A tal pro­po­si­to l’Assessore Pari­si, per evi­ta­re pos­si­bi­li inter­pre­ta­zio­ni con­tra­stan­ti con la volon­tà del­la Regio­ne, ha chie­sto di chia­ri­re meglio que­sto con­cet­to, maga­ri con una nota inter­pre­ta­ti­va a fir­ma dell’Assessora, la qua­le si è det­ta disponibile.

Riguar­do Pan­tel­le­ria, l’Assessore Pari­si, ha poi illu­stra­to un pos­si­bi­le mix ener­ge­ti­co che, in atte­sa degli svi­lup­pi del­la tec­no­lo­gia mari­na, sfrut­tan­do sole, ven­to e geo­ter­mia potreb­be già oggi ren­de­re l’isola auto­suf­fi­cien­te dal pun­to di vista ener­ge­ti­co.  Con­tem­po­ra­nea­men­te ha illu­stra­to la pro­ble­ma­ti­ca del divie­to dell’eolico che oggi non ren­de pos­si­bi­le l’installazione nem­me­no di una tur­bi­na da 500 Watt.

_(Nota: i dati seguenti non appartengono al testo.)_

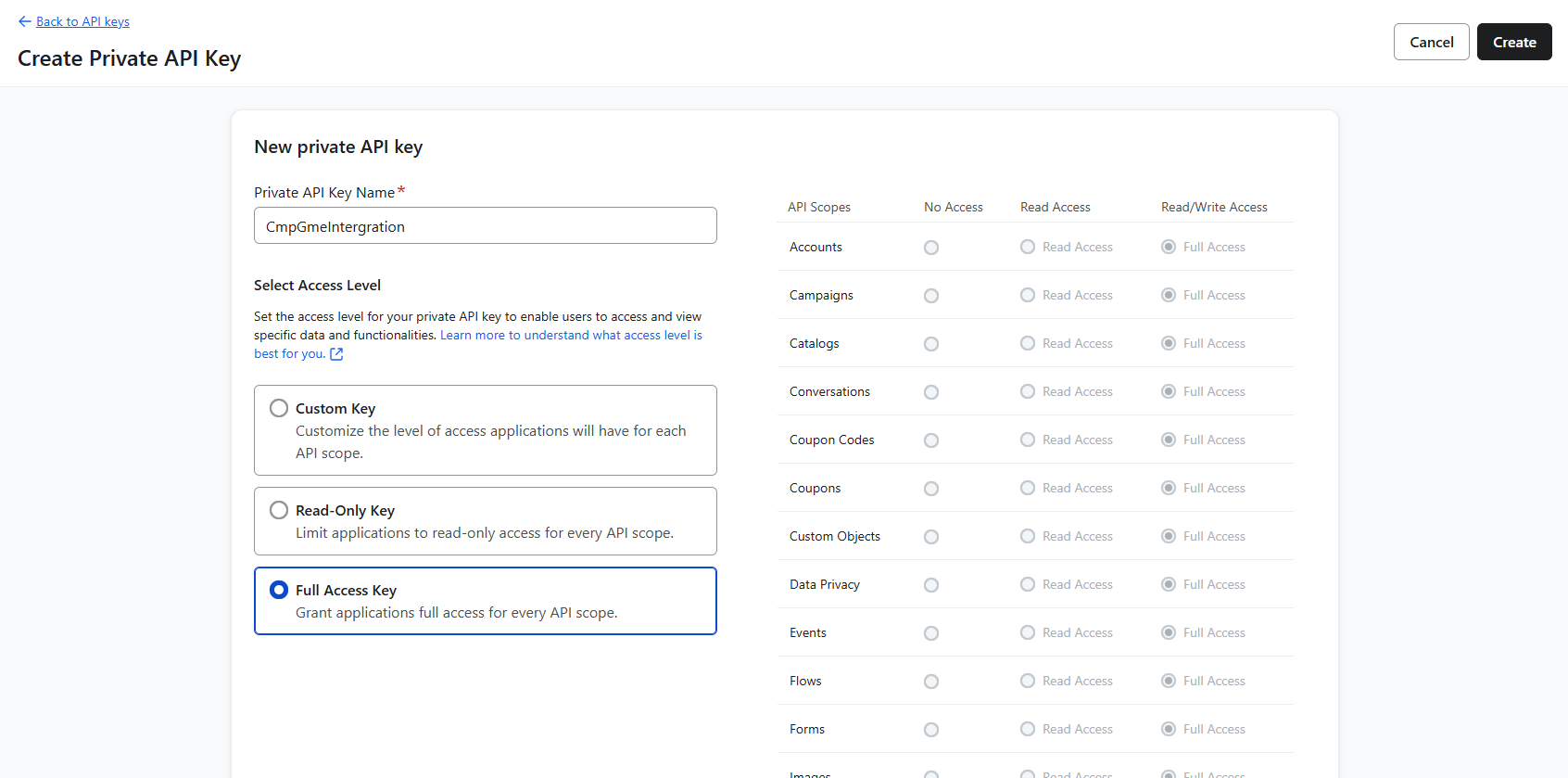The image size is (1568, 778).
Task: Set Flows scope to Read Access
Action: [x=1028, y=681]
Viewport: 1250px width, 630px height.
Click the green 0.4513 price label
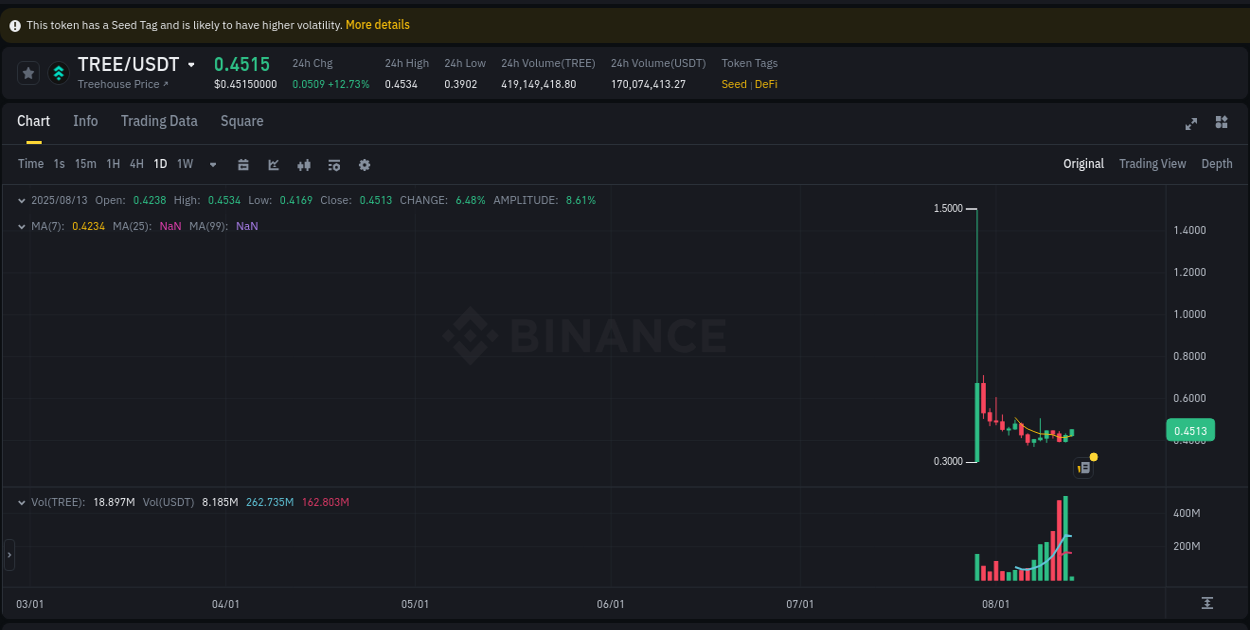(1190, 430)
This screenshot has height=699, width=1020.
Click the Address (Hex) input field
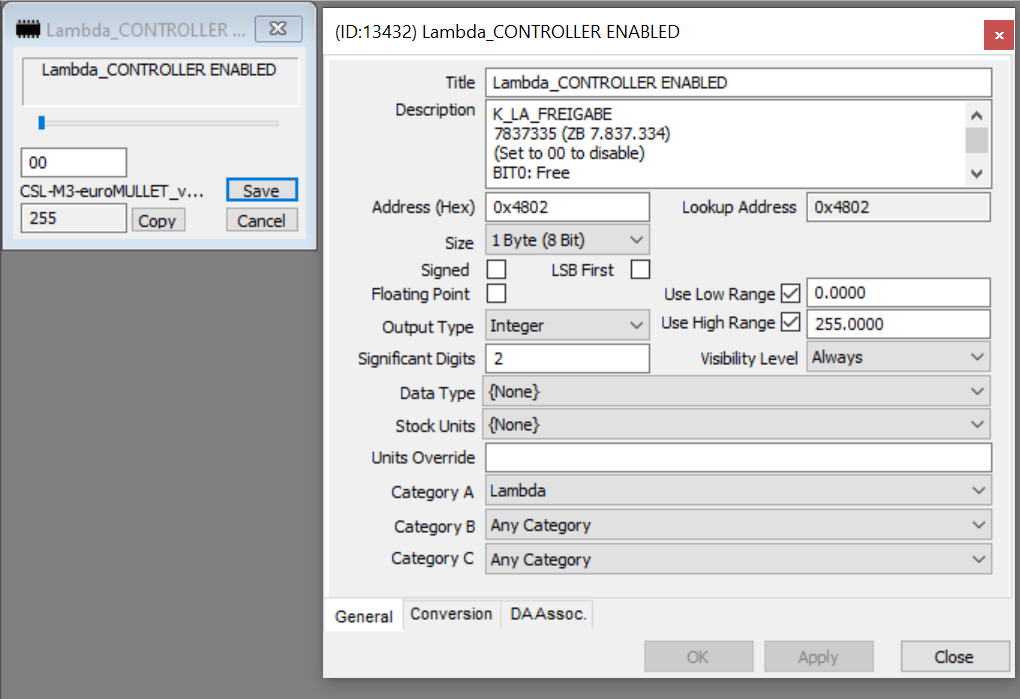[x=567, y=208]
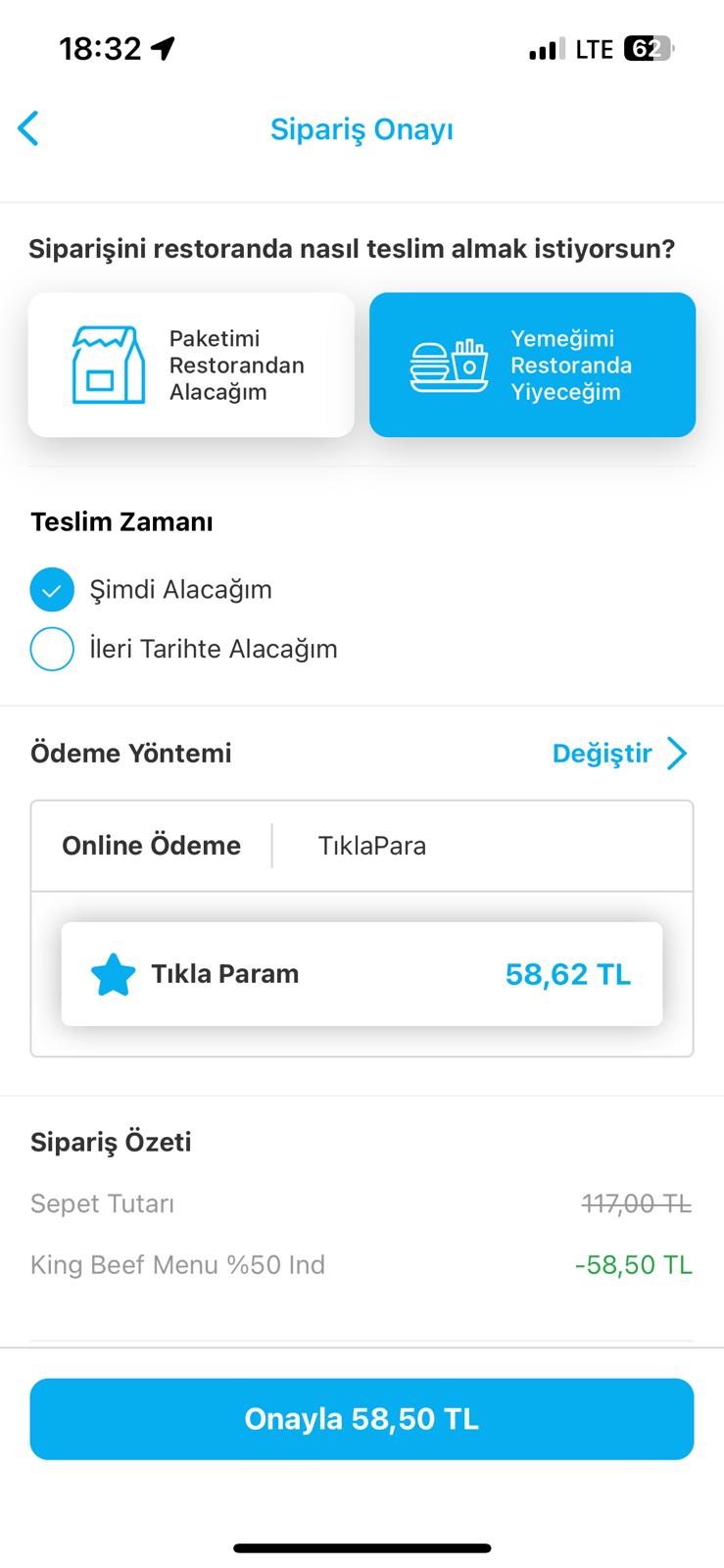This screenshot has height=1568, width=724.
Task: Tap the cellular signal bars icon
Action: coord(546,49)
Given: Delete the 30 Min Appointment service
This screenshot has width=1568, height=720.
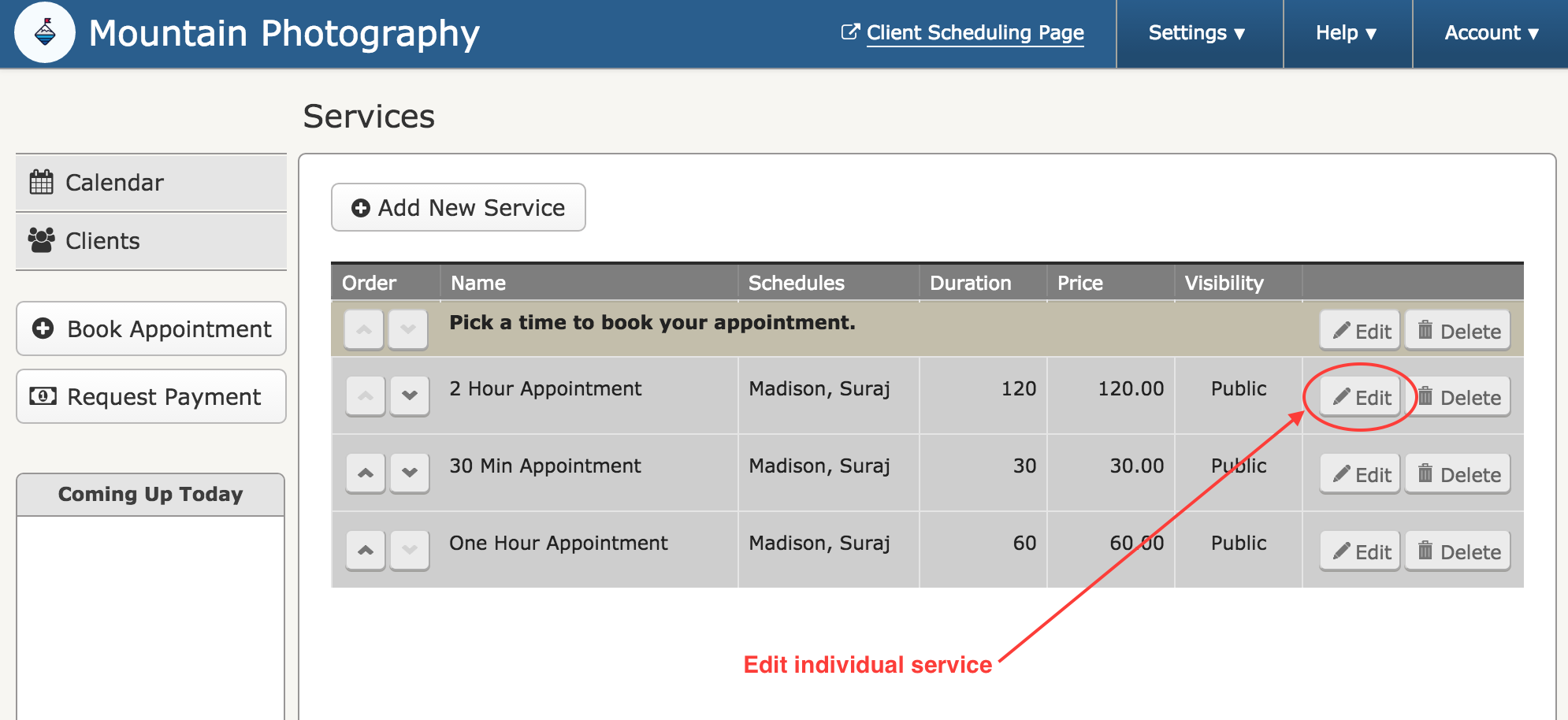Looking at the screenshot, I should 1458,474.
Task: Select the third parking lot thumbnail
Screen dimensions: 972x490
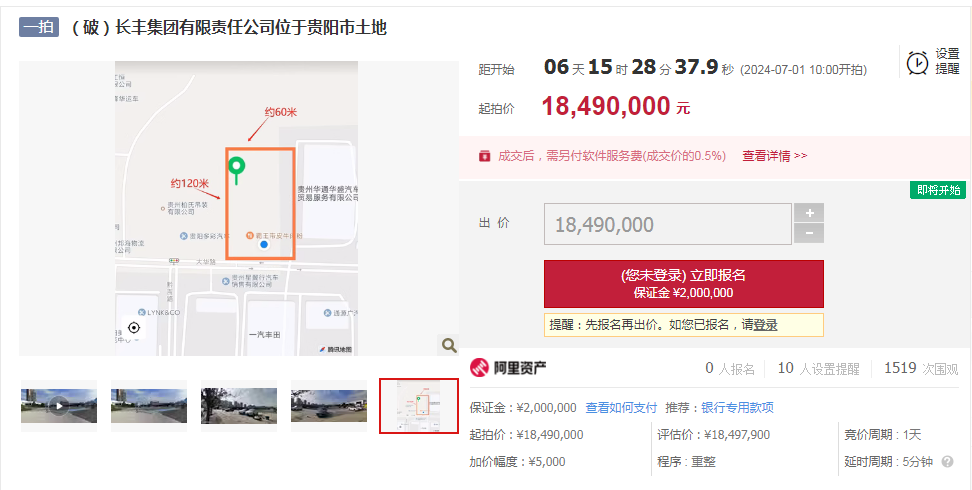Action: coord(239,406)
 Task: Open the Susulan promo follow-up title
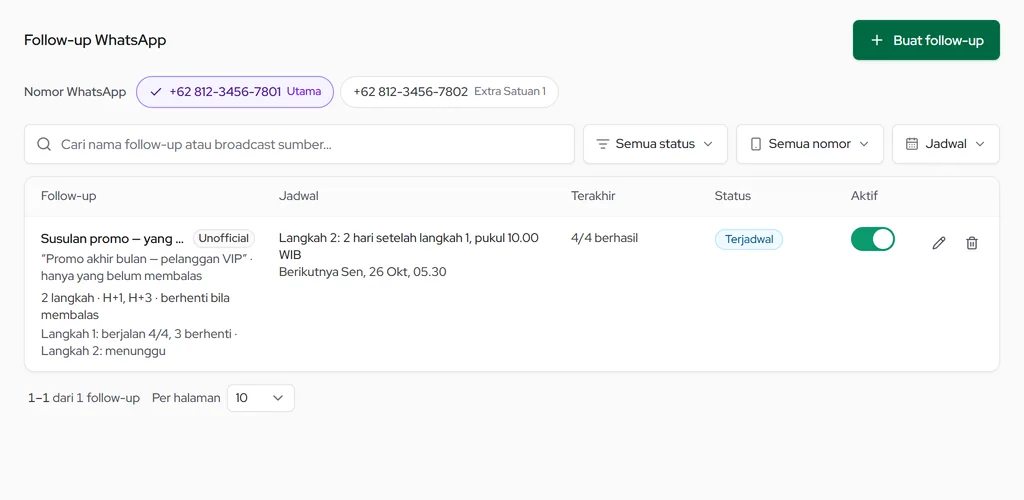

Si è con­di­vi­sa con i fun­zio­na­ri regio­na­li la neces­si­tà di inter­ve­ni­re sul­le nor­me vigen­ti, prin­ci­pal­men­te sul Decre­to del Pre­si­den­te del­la Regio­ne 10 otto­bre 2017, per rive­de­re i divie­ti e ren­de­re com­pa­ti­bi­le la pro­du­zio­ne ener­ge­ti­ca da fon­te eoli­ca con la tute­la del pae­sag­gio e dell’avifauna. A tal pro­po­si­to nei pros­si­mi gior­ni si ter­ran­no degli incon­tri tra i vari asses­so­ra­ti per tro­va­re una solu­zio­ne. Si spe­ra che anche i rap­pre­sen­tan­ti del­le Iso­le Mino­ri nel­le pros­si­me set­ti­ma­ne saran­no invitati.